No. 17 Arizona (5-5-0) beat Eastern 4-3 Sunday afternoon after losing 5-3 Saturday night.
“We won, but it wasn’t a great weekend of hockey for us,” head coach Sean Hogan said. “It was very disappointing because we played so well at Ohio, we played so well at Illinois and just for whatever reason, we just had no jump.”
Near the second half of a four-minute Eastern Michigan penalty, junior forward Andrew Murmes scored the game winner with about 13 minutes remaining. He received the puck from sophomore defenseman Matt Nowicki near the Arizona goal and took it across the ice to score.
“Well actually, coach was calling me off and I just, I was mad and I just wanted to get the puck and go and Nowicki was able to give it to me with speed,” Murmes said.
Arizona outshot EMU 58 to 28 but only scored four goals, less than a day after out shooting the Eagles 58 to 24 in a 5-3 loss.
“This weekend was one of my more frustrating weekends as a coach here,” Hogan said.
Murmes scored after taking a slap shot to his leg earlier in the game while facing the goal. He immediately limped to the bench with a labored skate.
“My knee’s kinda, a little bit blown up, but nothing that’s gonna stop me from playing,” Murmes said.
With 3:48 left in the first, Arizona opened the scoring with a short-handed goal by freshman forward Dane Irving assisted by senior forward Brian Slugocki.
“It was good to get the win at the end there but we got to be better then them,” Murmes said. “That’s a team that we obviously should sweep, ASU beat them 9-2 and we’re not that far behind ASU.”
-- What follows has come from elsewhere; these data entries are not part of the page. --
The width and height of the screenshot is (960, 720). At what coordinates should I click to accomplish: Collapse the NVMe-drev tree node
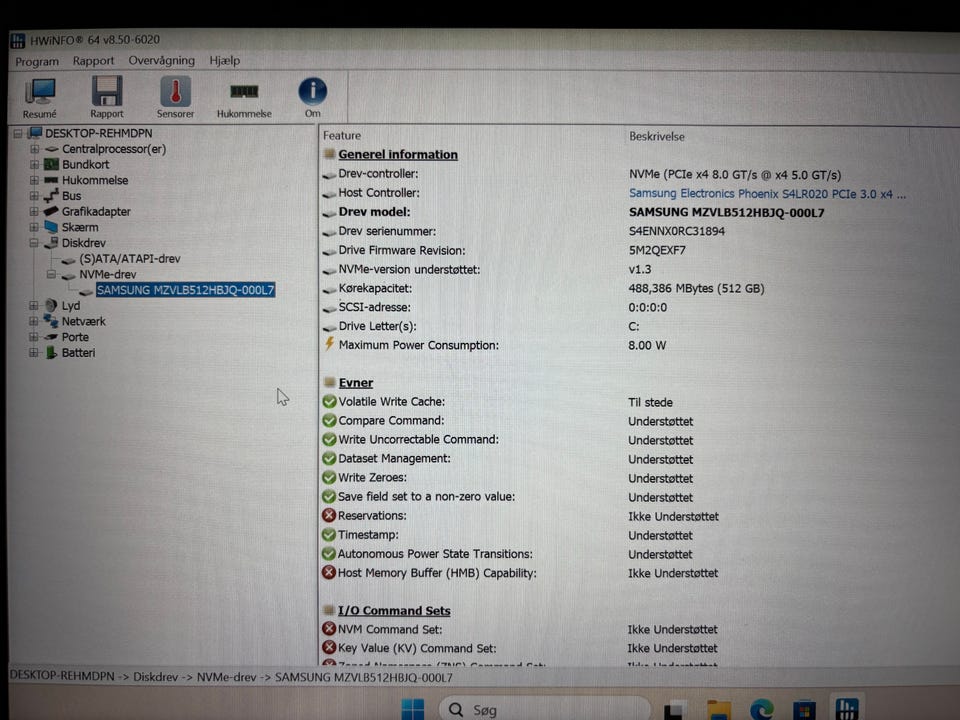51,274
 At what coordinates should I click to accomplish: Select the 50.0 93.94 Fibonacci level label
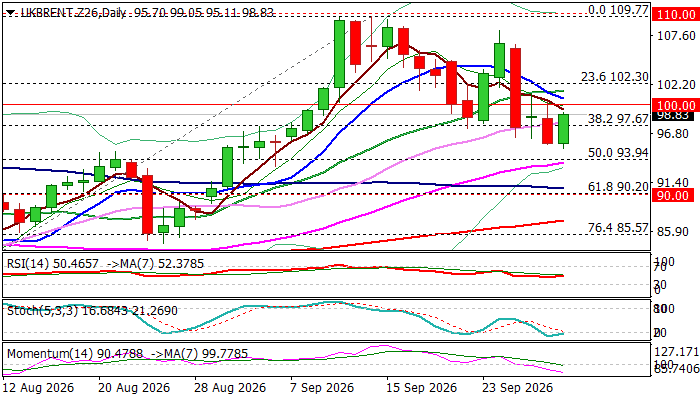[618, 153]
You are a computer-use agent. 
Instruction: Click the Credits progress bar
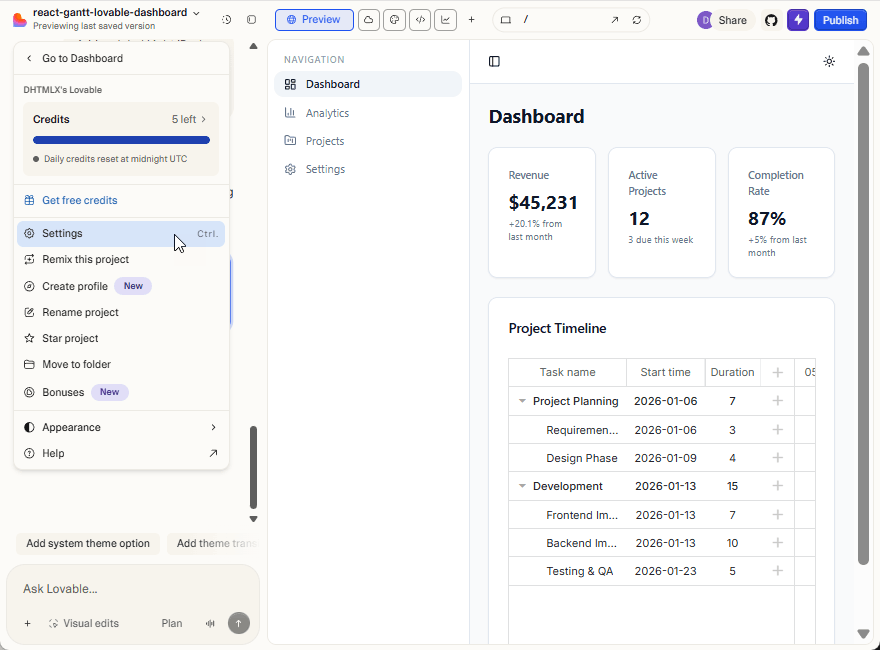[x=121, y=140]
During the second period, Eastern Michigan scored on two five-on-three advantages. After Arizona had given up the first five-on-three goal, they committed another penalty and nearly killed the first, but committed a third with eight seconds left in the first to have three in the penalty box at once.
EMU would capitalize and take a 3-1 lead. The Eagles scored four goals on five-on-three advantages during the series.
Hogan, who had an intense conversation with the officials during the second intermission, didn’t know the penalty called but didn’t want to blame the officials.
“Half of them I didn’t even see what the guy was calling to be honest with you,” Hogan said. “You can’t win a hockey game with three guys on the ice to their five.”
Arizona was one for five on power plays Sunday, after going 1-for-10 with an extra man on Saturday.
“I think we just needed a kind of character check and I’m glad that we got our bad game out of the way and our bad weekend, because we got ASU coming in,” Murmes said.